>> start PASSAGE

IN TRYING TO FIND OUT some more about Felicia  my researches led me to a Mr Charles Springer.  Mr Springer was the sole importer of Felicias into Australia from Switzerland from 1949 to 1985.  He's still working in his office in Sydney, and that's where I phoned him with a request for information.  He was extremely helpful and generous with his time.  He told me that Felicia was originally a small independent maker in Switzerland, but was now part of the SMH conglomerate.  (He seemed amused at the thought that SMH started out as "a bunch of Germans importing coffee into Europe".)  To my suggestion that Felicia's products were perhaps "middle of the road" in terms of quality he emphatically responded no, they were "top quality", and that at one stage 65% of all mechanical watches sold in Australia were Felicias.  Furthermore, nearly 100% of all nurses' watches (the 'upside-down' ones they pin on their uniforms) sold in Australia  were Felicias too.  Obviously they weren't in the top luxury bracket, but he believed they were sturdily made using quality materials, and very good value for money.  Based on the one I had in front of me, I had to agree with him.  Interestingly, he said he had plans to begin importing mechanical Felicias again, with either ETA or Ronda movements.  I asked him what watch he had on at the moment.  He seemed surprised at the question.  "A Felicia, of course," he said.  "All stainless steel, 200 metres water resistant.  Came in handy when it was my grandchildren's bathtime!"  I queried whether the 200 meters water resistance was genuine.  "Should be, provided the seals are OK," he said.  I didn't tell him about my watchmaker's reservations.

Living with the "Chronographe"

My first impression was how comfortable the watch felt on its rubber strap.  Instant adjustment is of course available via the simple stainless buckle, and there's plenty of it too: those with beefy wrists need have no fear of 'wrist strangulation'.  I had imagined that rubber would cause my skin to sweat in the 40°C heat we've been having recently, but to my surprise I found this didn't happen.  And no hairs pulled either!  And while rubber wouldn't look too good on a dress watch, it suits the sporty image of this one perfectly.  The two loops both slide along the strap independently, and so keep the end neat.

>> end PASSAGE

INSTRUCTIONS TO FOLLOW –
Please answer these questions from the Felicia passage:
1. During which years was Mr Charles Springer the sole importer of Felicias into Australia?
2. What share of all nurses' watches sold in Australia were Felicias?
3. What heat does the writer mention in connection with wearing the rubber strap?
The rows that come next are material separate from the Felicia passage.

>> start SUPPLIED MATERIAL

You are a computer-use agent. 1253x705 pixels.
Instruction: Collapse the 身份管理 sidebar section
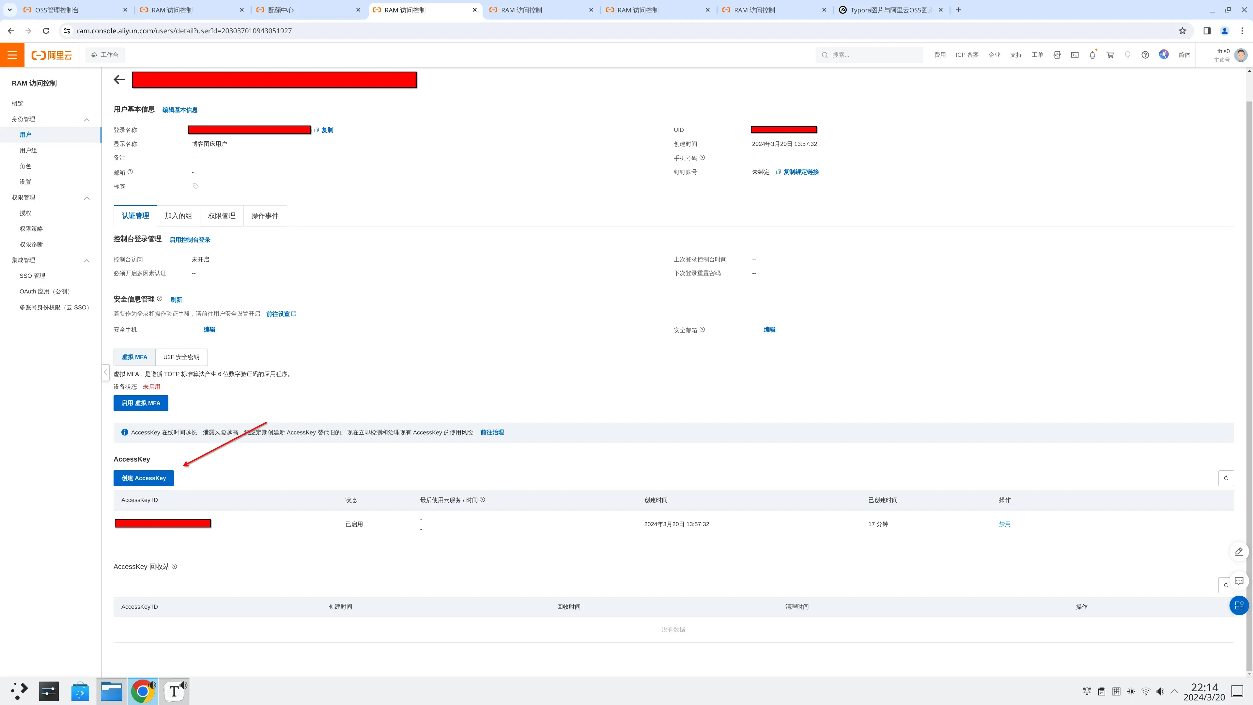tap(87, 120)
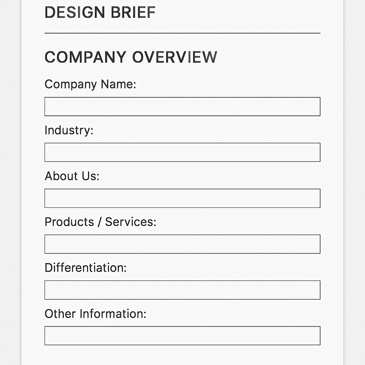This screenshot has height=365, width=365.
Task: Click the Industry: label text
Action: pos(69,130)
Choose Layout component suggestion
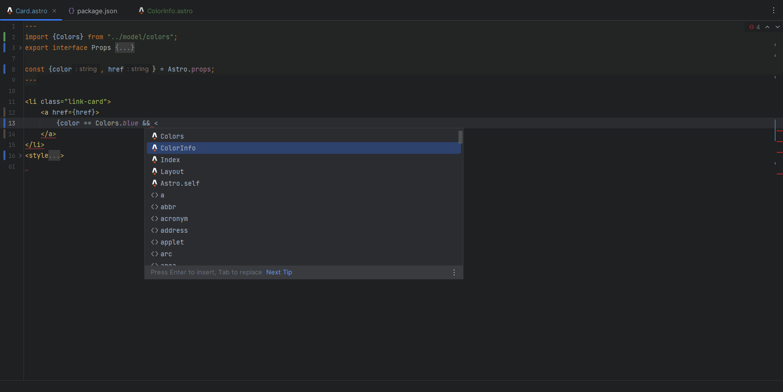The height and width of the screenshot is (392, 783). click(x=172, y=172)
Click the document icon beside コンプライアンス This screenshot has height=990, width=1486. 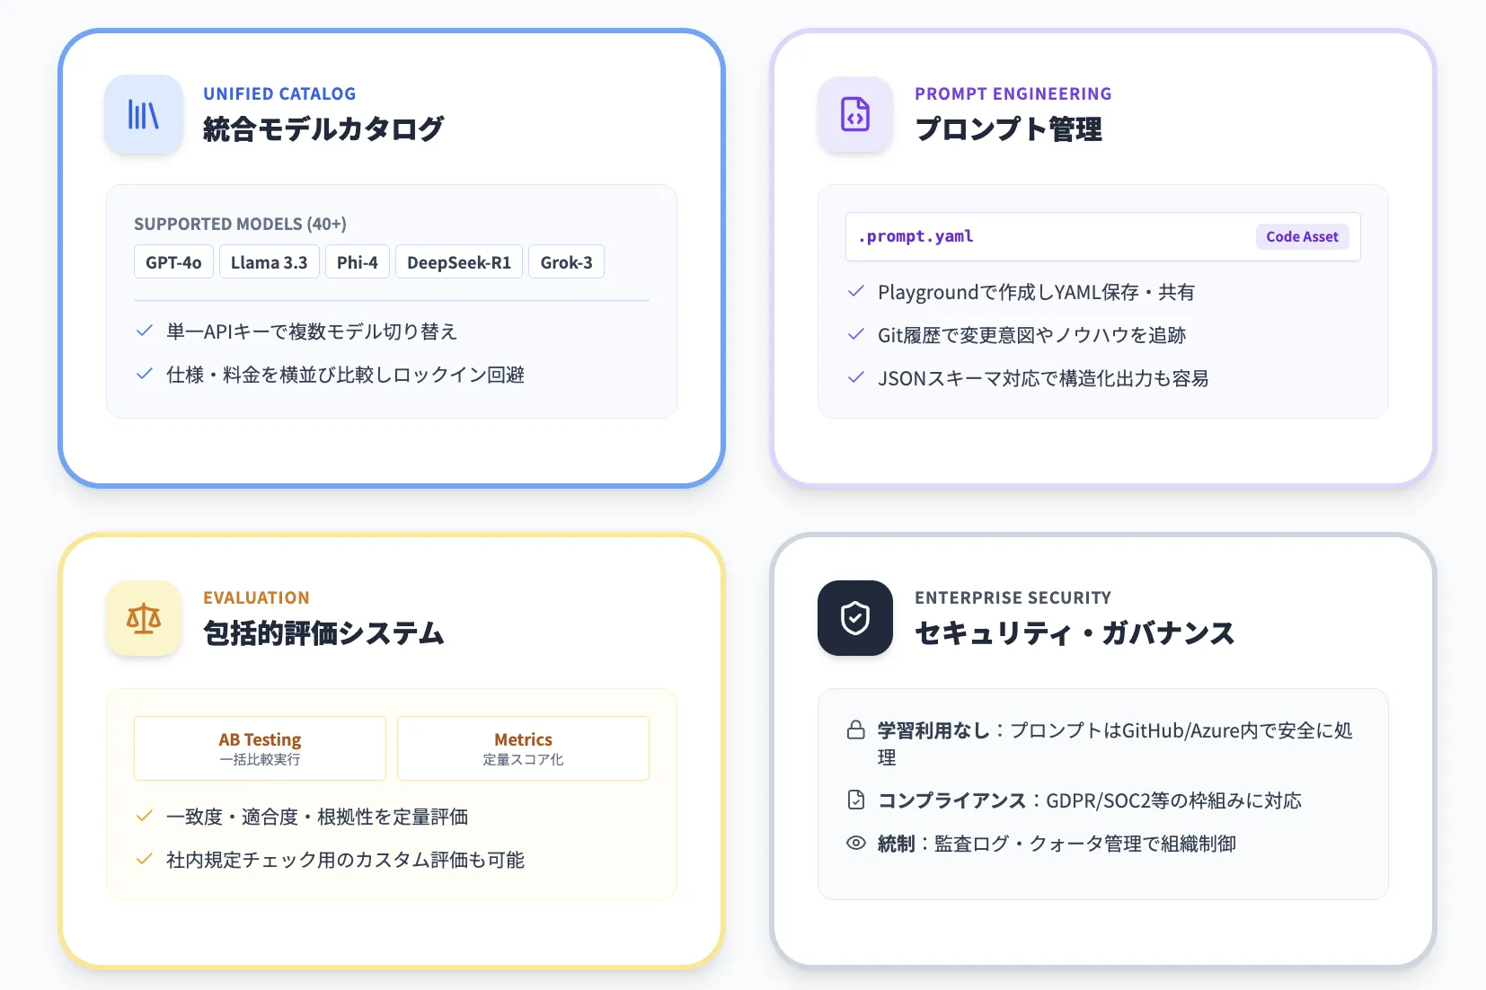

>> end SUPPLIED MATERIAL

EXPECTED ANSWER –
1. From 1949 to 1985.
2. Nearly 100%.
3. 40°C.